Le Tribunal des activités économiques de Paris, dans un jugement contradictoire en premier ressort du 13 janvier 2026, a été saisi par une société à responsabilité limitée unipersonnelle exerçant une activité de création artistique. Cette dernière avait déposé une déclaration de cessation des paiements le 15 décembre 2025 afin de solliciter l’ouverture d’une liquidation judiciaire. La question de droit centrale était de savoir si les conditions légales de la cessation des paiements étaient réunies et si une liquidation judiciaire simplifiée devait être prononcée.
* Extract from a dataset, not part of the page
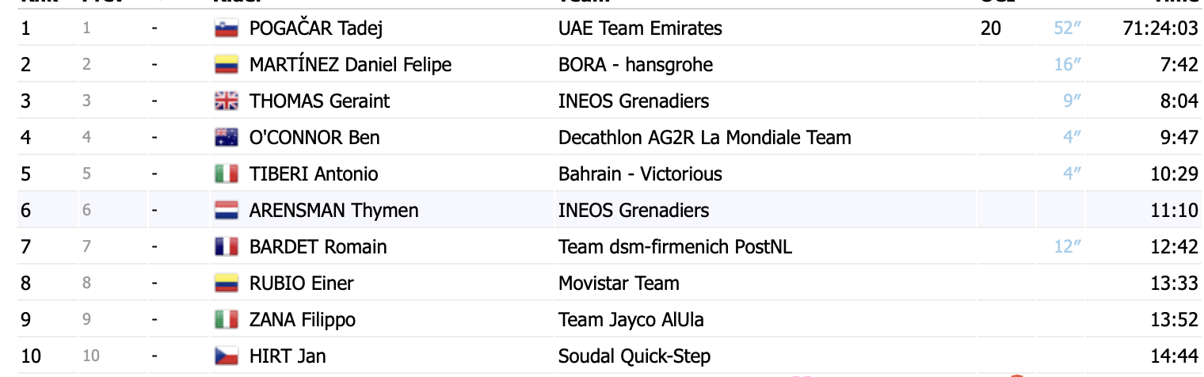The height and width of the screenshot is (377, 1204).
Task: Click the Australian flag next to O'CONNOR Ben
Action: click(x=227, y=138)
Le tribunal a fait droit à la demande en ouvrant la procédure et en désignant un mandataire judiciaire liquidateur.
I. La caractérisation de l’état de cessation des paiements
Le tribunal constate que la société débitrice est dans l’impossibilité manifeste de faire face à son passif exigible avec son actif disponible. Il relève que « le passif s’élève à 5 050,00 euros exigibles en totalité, au regard d’un actif inexistant » (SUR CE). Cette situation objective établit sans équivoque l’état de cessation des paiements au sens de l’article L. 631-1 du code de commerce. La décision se fonde sur des éléments comptables précis et non contestés, ce qui lui confère une grande sécurité juridique.
La valeur de ce constat réside dans l’application stricte du critère de l’actif disponible insuffisant pour couvrir le passif exigible. En l’absence de tout actif, le tribunal écarte toute possibilité de redressement, rendant la liquidation inéluctable. La portée de cette solution est de rappeler que la simple existence d’une trésorerie nulle face à des dettes certaines suffit à caractériser l’état de cessation des paiements.
II. L’ouverture d’une procédure de liquidation judiciaire simplifiée
Le tribunal justifie le choix de la liquidation simplifiée par l’absence de salarié et de bien immobilier, ainsi que par un chiffre d’affaires modeste. Il estime qu’« un redressement ne peut être envisagé pour les motifs suivants : le manque de clientèle, une activité insuffisante pour faire face à l’ensemble des charges » (SUR CE). Cette décision exclut toute perspective de continuation de l’entreprise, faute de viabilité économique.
Le sens de cette ouverture est de permettre une clôture rapide de la procédure, conformément à l’article L. 641-2 du code de commerce. La valeur de cette solution est de privilégier l’efficacité procédurale en évitant des frais inutiles, notamment en dispensant de la nomination d’un commissaire de justice. Sa portée est de confirmer que la liquidation simplifiée est adaptée aux micro-entreprises sans actif immobilier ni salarié, favorisant ainsi une sortie accélérée du marché.